The fox really, really wanted the grapes (this is the first idea), but since it wasn't tall enough, was unable to reach out for them (the second idea). Discouraged, the fox decided that the grapes were probably sour, and probably not worth eating at all. (The discouragement the fox experiences is the cognitive dissonance; his theory that the grapes are sour is the dissolution.)


You're still reading? Good, since we are nearing the end of our argumentation.
Now let's suppose that both the capital and the consumption form of money is a meme, an idea.
The two roles are clearly conflicting, as we have shown above - if both of these concepts were truly memes, idea-based replicators, then how come CEOs don't experience constant cognitive dissonance? The paradox can only be resolved if we claim that capital is not a meme - but since it is a replicator, capital has to be a replicator distinct from memes.


That certain ideas(mons) can generate a company automatically like genes generate a living being, is a concept which brings up many possibilities in economics. How?
Once again  simplifying one of Mérő's examples, mathemathic proofs and theories are also memes, and hence replicators - and the mathematician Kurt Gödel has proven, that taking a system of axioms (analogy: a capitalist environment/the DNA building rules), there are bound to be mathematic statements which can neither be proved or disproved.
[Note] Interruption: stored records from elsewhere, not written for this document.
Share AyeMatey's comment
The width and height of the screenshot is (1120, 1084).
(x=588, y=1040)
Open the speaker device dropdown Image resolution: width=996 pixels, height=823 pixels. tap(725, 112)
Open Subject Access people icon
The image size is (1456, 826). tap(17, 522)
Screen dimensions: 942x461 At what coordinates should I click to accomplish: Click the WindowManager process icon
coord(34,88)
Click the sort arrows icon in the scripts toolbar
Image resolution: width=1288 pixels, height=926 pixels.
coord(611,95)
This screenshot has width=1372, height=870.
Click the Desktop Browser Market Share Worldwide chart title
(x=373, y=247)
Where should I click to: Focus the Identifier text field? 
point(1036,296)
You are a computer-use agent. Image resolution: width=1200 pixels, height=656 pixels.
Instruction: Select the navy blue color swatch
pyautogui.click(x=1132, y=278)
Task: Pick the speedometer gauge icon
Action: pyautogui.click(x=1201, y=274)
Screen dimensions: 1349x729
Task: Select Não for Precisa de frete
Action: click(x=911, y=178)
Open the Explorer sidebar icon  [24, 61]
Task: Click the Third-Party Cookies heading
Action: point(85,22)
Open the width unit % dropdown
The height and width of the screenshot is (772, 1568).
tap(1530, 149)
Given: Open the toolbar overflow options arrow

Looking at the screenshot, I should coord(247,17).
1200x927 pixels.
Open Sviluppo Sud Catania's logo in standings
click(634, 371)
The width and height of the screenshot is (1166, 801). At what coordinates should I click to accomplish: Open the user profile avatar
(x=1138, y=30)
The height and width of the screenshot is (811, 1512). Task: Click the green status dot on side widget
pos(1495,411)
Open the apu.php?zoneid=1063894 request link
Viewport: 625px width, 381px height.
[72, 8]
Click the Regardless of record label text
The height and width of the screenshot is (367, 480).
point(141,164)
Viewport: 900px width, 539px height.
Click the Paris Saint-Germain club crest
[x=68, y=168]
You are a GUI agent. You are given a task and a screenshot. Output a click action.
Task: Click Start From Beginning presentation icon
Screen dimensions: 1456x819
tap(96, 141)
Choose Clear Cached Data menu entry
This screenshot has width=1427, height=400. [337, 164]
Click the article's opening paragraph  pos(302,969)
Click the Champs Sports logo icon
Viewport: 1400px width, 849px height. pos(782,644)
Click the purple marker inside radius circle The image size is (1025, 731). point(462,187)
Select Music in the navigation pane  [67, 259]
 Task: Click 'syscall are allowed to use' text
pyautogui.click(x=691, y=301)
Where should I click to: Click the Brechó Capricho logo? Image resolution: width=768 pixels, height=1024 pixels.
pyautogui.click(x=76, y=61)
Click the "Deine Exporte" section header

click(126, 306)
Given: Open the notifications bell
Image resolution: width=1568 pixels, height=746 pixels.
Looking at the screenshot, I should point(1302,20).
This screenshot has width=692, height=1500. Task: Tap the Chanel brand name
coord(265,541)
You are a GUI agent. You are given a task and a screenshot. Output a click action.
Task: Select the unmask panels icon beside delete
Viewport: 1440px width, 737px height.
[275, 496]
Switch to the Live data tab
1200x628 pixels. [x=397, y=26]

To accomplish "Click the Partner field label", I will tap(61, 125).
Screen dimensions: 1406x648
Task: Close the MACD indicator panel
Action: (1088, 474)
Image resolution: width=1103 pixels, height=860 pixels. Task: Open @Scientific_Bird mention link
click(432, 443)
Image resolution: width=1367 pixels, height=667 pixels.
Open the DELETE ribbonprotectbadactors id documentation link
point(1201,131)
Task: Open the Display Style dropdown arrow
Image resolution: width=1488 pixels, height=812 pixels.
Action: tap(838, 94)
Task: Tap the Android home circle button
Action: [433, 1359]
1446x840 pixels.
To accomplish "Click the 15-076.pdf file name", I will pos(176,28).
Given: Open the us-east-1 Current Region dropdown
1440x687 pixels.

Hence, given that mons are replicators, the same statement is true to them as well.
 Economically speaking: in a capitalist environment, there are bound to be goods which theoretically can be produced in a successful company, but in reality can not. Pretty intriguing, huh? However, the inclusion of money in the replicator family opens up even bigger possibilities - the opportunity to apply the totality of methods of memetics and genetic biology to economics.

There is still a lot of work to be done - but the new age has began.


László Mérő: The evolution of money. (Original: A pénz evolúciója) Budapest, Tericum Kiadó, 2007.